** DATASET RECORDS follows **

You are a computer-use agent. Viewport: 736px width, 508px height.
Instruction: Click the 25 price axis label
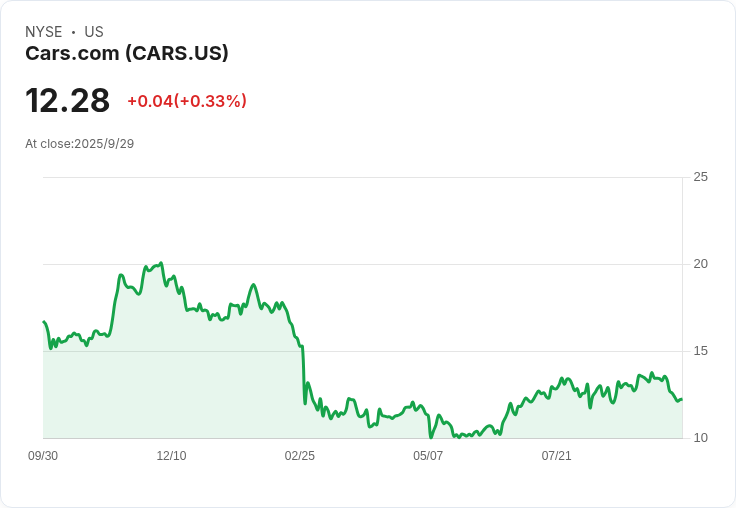[x=700, y=177]
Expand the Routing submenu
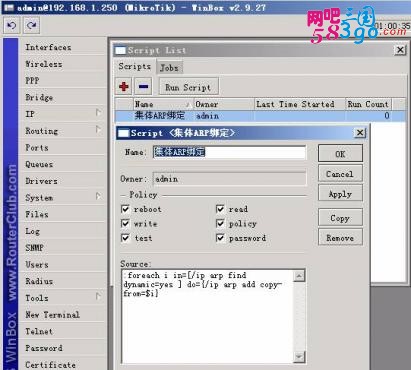411x370 pixels. [x=98, y=129]
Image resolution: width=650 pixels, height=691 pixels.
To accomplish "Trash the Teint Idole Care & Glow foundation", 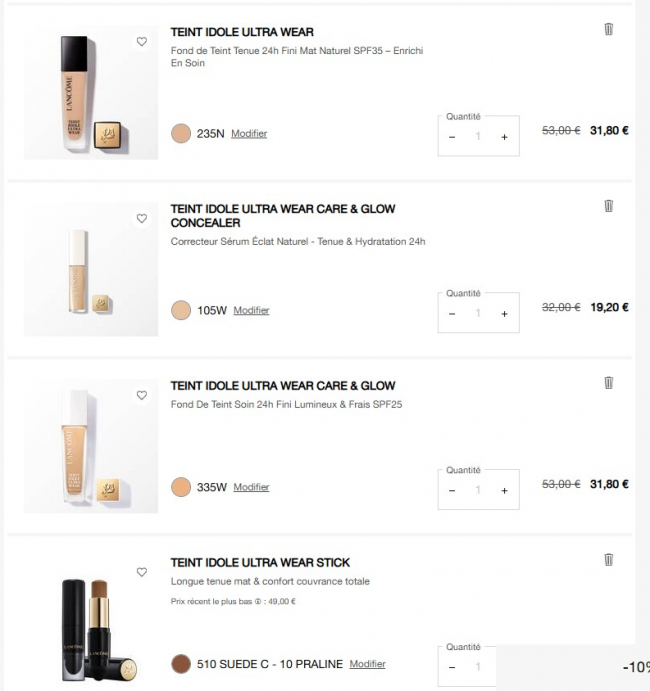I will [609, 383].
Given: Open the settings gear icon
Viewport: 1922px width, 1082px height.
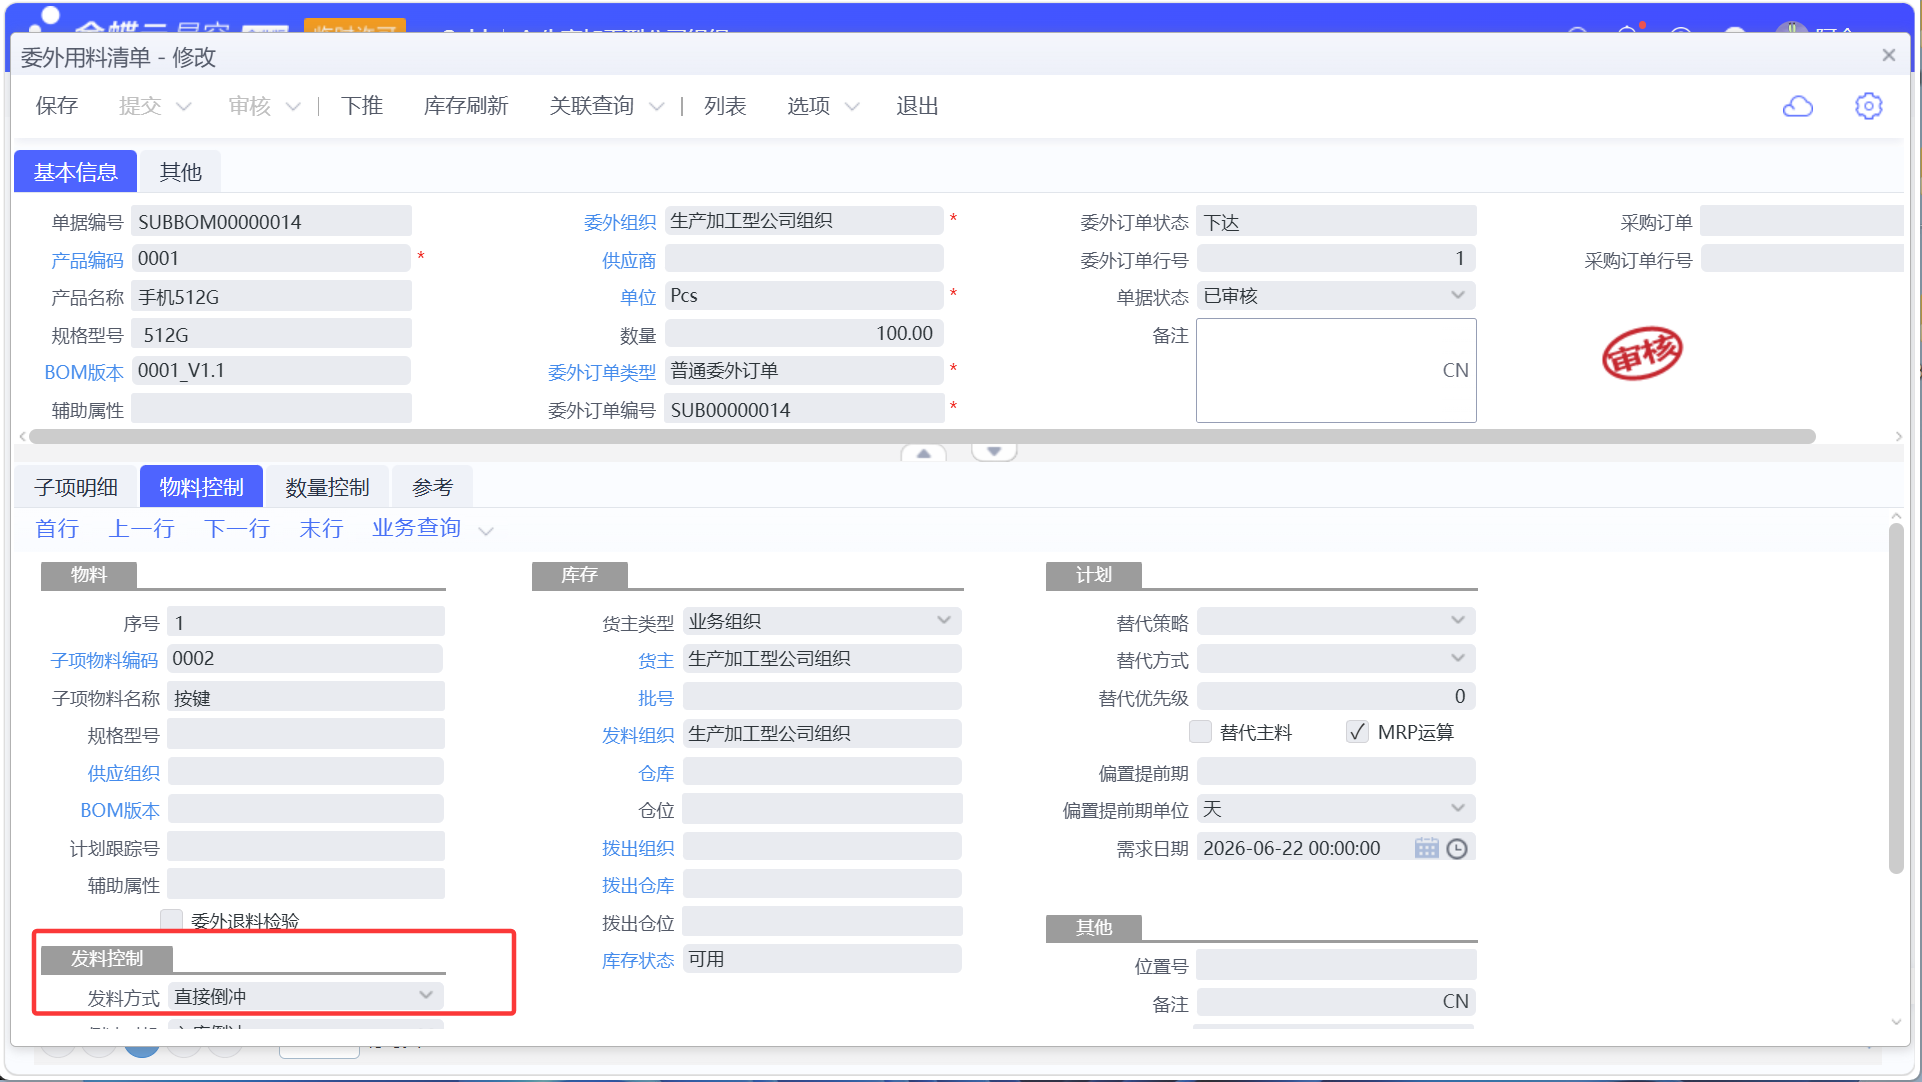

** End of DATASET RECORDS **

> _ASSIGNED TASK_:
Using the entries, return every line where the word "width" can be found.

> _EXERCISE RESULT_:
You are a computer-use agent. Viewport: 736px width, 508px height.
Image resolution: width=650 pixels, height=691 pixels.
Viewport: 1922px width, 1082px height.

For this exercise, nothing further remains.